- **PROBLEM TO WORK ON**: Exact copies of all the entries below are expected in the answer.

- **EXCERPTED RECORDS**:
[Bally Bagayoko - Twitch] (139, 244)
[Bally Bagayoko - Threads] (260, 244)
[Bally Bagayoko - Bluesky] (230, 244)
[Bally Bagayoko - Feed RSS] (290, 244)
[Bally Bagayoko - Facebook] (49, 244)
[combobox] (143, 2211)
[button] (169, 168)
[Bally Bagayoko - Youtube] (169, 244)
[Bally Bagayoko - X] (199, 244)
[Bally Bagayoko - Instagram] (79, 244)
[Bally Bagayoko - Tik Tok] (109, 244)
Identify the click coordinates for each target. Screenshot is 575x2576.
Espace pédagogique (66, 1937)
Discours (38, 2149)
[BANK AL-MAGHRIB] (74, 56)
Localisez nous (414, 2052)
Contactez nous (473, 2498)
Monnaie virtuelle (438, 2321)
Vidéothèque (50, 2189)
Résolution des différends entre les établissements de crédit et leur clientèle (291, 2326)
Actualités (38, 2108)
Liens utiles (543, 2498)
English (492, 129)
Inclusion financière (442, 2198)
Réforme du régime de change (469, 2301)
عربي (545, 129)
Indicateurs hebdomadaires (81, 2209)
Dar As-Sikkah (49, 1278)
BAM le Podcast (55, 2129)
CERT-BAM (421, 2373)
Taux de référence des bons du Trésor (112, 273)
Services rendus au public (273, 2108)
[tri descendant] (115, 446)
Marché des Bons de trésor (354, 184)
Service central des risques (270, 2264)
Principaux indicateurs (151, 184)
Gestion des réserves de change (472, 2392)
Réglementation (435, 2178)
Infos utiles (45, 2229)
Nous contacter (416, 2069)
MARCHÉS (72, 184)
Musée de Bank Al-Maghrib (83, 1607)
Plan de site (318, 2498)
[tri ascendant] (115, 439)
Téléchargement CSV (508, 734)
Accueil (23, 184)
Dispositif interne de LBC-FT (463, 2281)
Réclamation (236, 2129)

- **FINAL ANSWER**:
[Bally Bagayoko - Twitch] (139, 244)
[Bally Bagayoko - Threads] (260, 244)
[Bally Bagayoko - Bluesky] (230, 244)
[Bally Bagayoko - Feed RSS] (290, 244)
[Bally Bagayoko - Facebook] (49, 244)
[combobox] (143, 2211)
[button] (169, 168)
[Bally Bagayoko - Youtube] (169, 244)
[Bally Bagayoko - X] (199, 244)
[Bally Bagayoko - Instagram] (79, 244)
[Bally Bagayoko - Tik Tok] (109, 244)
Identify the click coordinates for each target. Screenshot is 575x2576.
Espace pédagogique (66, 1937)
Discours (38, 2149)
[BANK AL-MAGHRIB] (74, 56)
Localisez nous (414, 2052)
Contactez nous (473, 2498)
Monnaie virtuelle (438, 2321)
Vidéothèque (50, 2189)
Résolution des différends entre les établissements de crédit et leur clientèle (291, 2326)
Actualités (38, 2108)
Liens utiles (543, 2498)
English (492, 129)
Inclusion financière (442, 2198)
Réforme du régime de change (469, 2301)
عربي (545, 129)
Indicateurs hebdomadaires (81, 2209)
Dar As-Sikkah (49, 1278)
BAM le Podcast (55, 2129)
CERT-BAM (421, 2373)
Taux de référence des bons du Trésor (112, 273)
Services rendus au public (273, 2108)
[tri descendant] (115, 446)
Marché des Bons de trésor (354, 184)
Service central des risques (270, 2264)
Principaux indicateurs (151, 184)
Gestion des réserves de change (472, 2392)
Réglementation (435, 2178)
Infos utiles (45, 2229)
Nous contacter (416, 2069)
MARCHÉS (72, 184)
Musée de Bank Al-Maghrib (83, 1607)
Plan de site (318, 2498)
[tri ascendant] (115, 439)
Téléchargement CSV (508, 734)
Accueil (23, 184)
Dispositif interne de LBC-FT (463, 2281)
Réclamation (236, 2129)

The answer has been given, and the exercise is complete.